Après la crise des banlieues et le malheureux épisode du CPE, voici l’affaire Clearstream. Elle est d’une tout autre nature mais, par son existence comme dans ses modalités, tout aussi révélatrice d’un profond problème de fonctionnement des institutions. Peut-on parler de crise de régime ? Nous n’en sommes pas loin. Encore que les précédents en la matière – 6 février 1934, 13 Mai 1958 – avaient été plus violents. La crise que nous connaissons est plus souterraine. Nous en connaissons ses prodromes, qui se sont manifestés avec éclat dans les urnes, lors du référendum. J’avais alors évoqué la nécessité pour le pouvoir de s’appuyer sur une véritable légitimité. Seule celle-ci permet d’accomplir les réformes et de combattre efficacement les inévitables résistances. Mais, en réalité, la confusion actuelle démontre l’impératif de faire évoluer sérieusement les institutions vers un régime présidentiel, c’est-à-dire vers une véritable séparation des pouvoirs où, malgré la dénomination de ce principe constitutionnel, tout ne soit pas ramené vers le Président de la République. Le Parlement doit jouer un rôle législatif et de contrôle et soit maître de son ordre du jour. Le Président doit gouverner directement, avec des ministres responsables devant lui.

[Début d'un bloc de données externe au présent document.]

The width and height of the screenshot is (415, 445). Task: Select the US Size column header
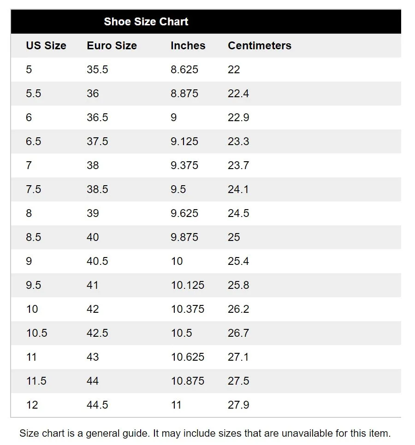pyautogui.click(x=46, y=46)
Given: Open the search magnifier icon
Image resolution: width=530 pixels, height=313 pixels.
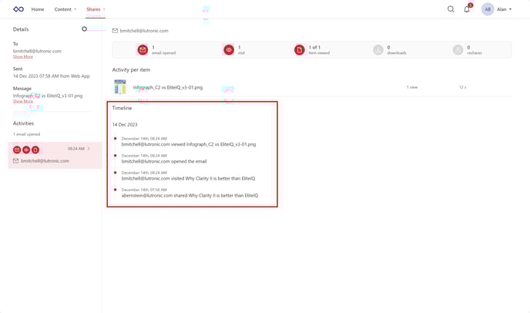Looking at the screenshot, I should [x=451, y=9].
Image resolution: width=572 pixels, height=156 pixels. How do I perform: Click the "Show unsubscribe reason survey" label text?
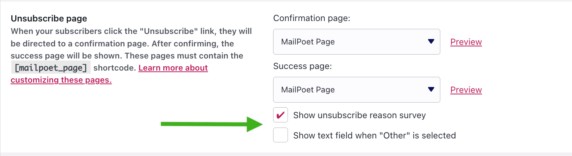pyautogui.click(x=359, y=115)
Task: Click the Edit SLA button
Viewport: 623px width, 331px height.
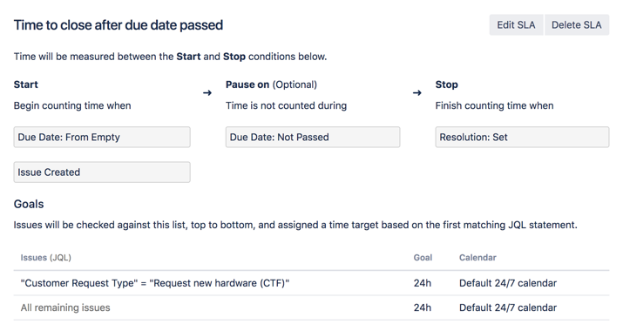Action: coord(516,25)
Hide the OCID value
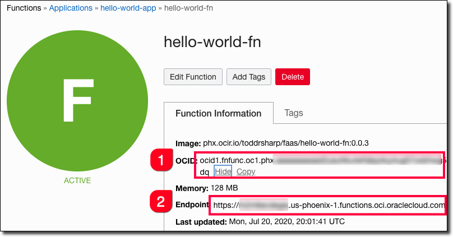Viewport: 453px width, 237px height. [223, 171]
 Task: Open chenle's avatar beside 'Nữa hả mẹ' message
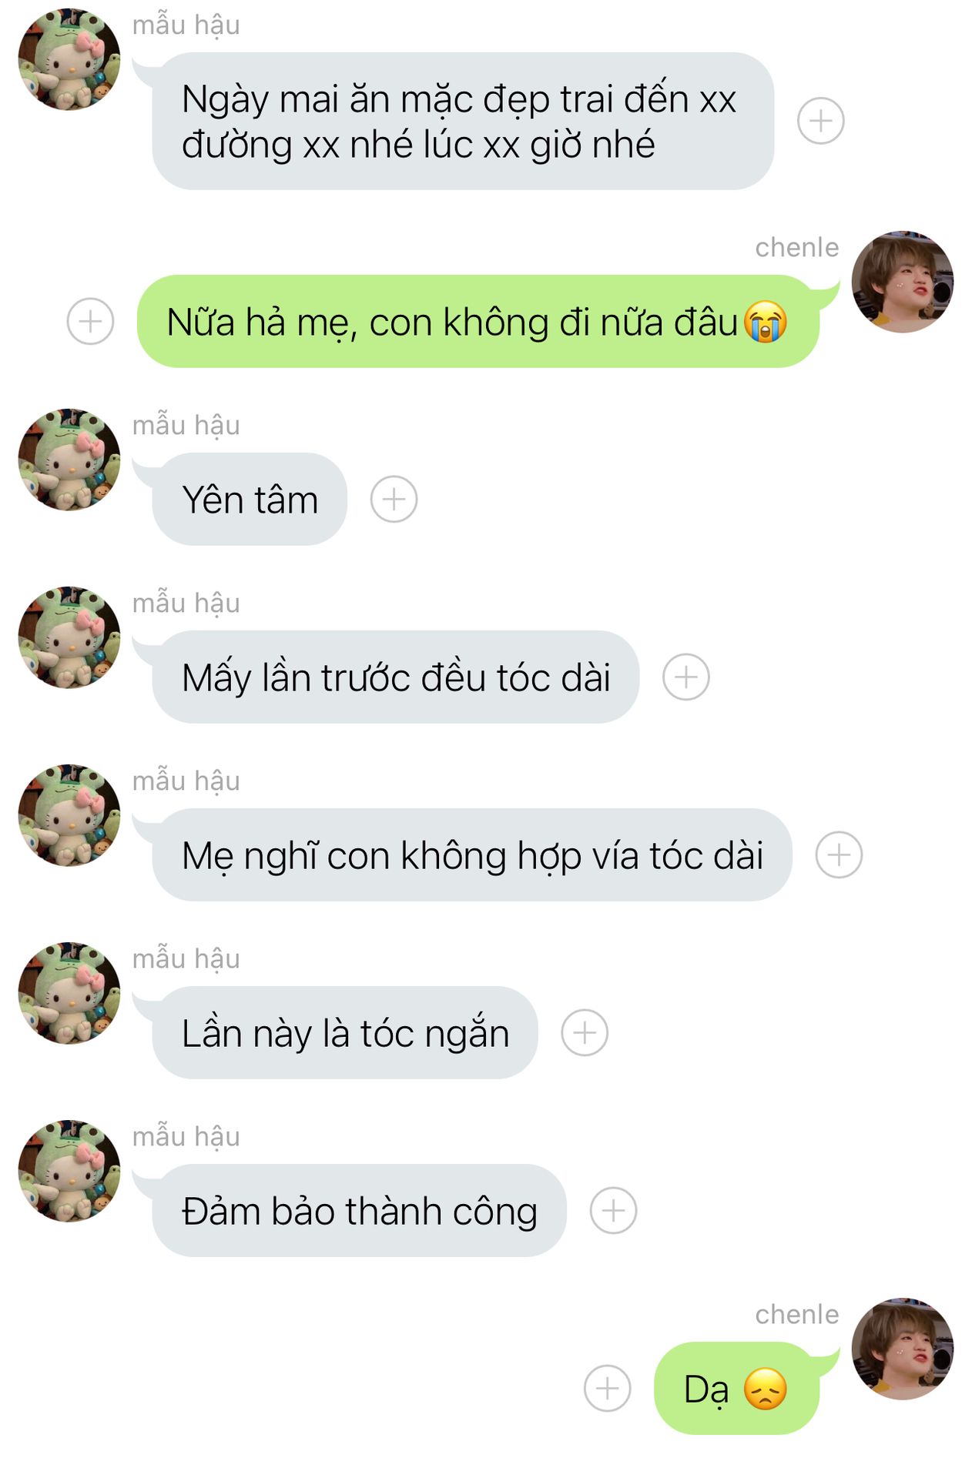pos(903,282)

Cela implique que le droit de dissolution et la responsabilité du gouvernement devant l’Assemblée disparaissent.
La démocratie ne peut fonctionner que par la co-existence de pouvoirs et de contrepouvoirs. C’est celle-ci qui peut assurer la réalisation des réformes de fond.
Si la crise actuelle permet un tel rétablissement de l’ordre normal des choses, comme cela a été le cas en 1958, elle aura été profitable à la République.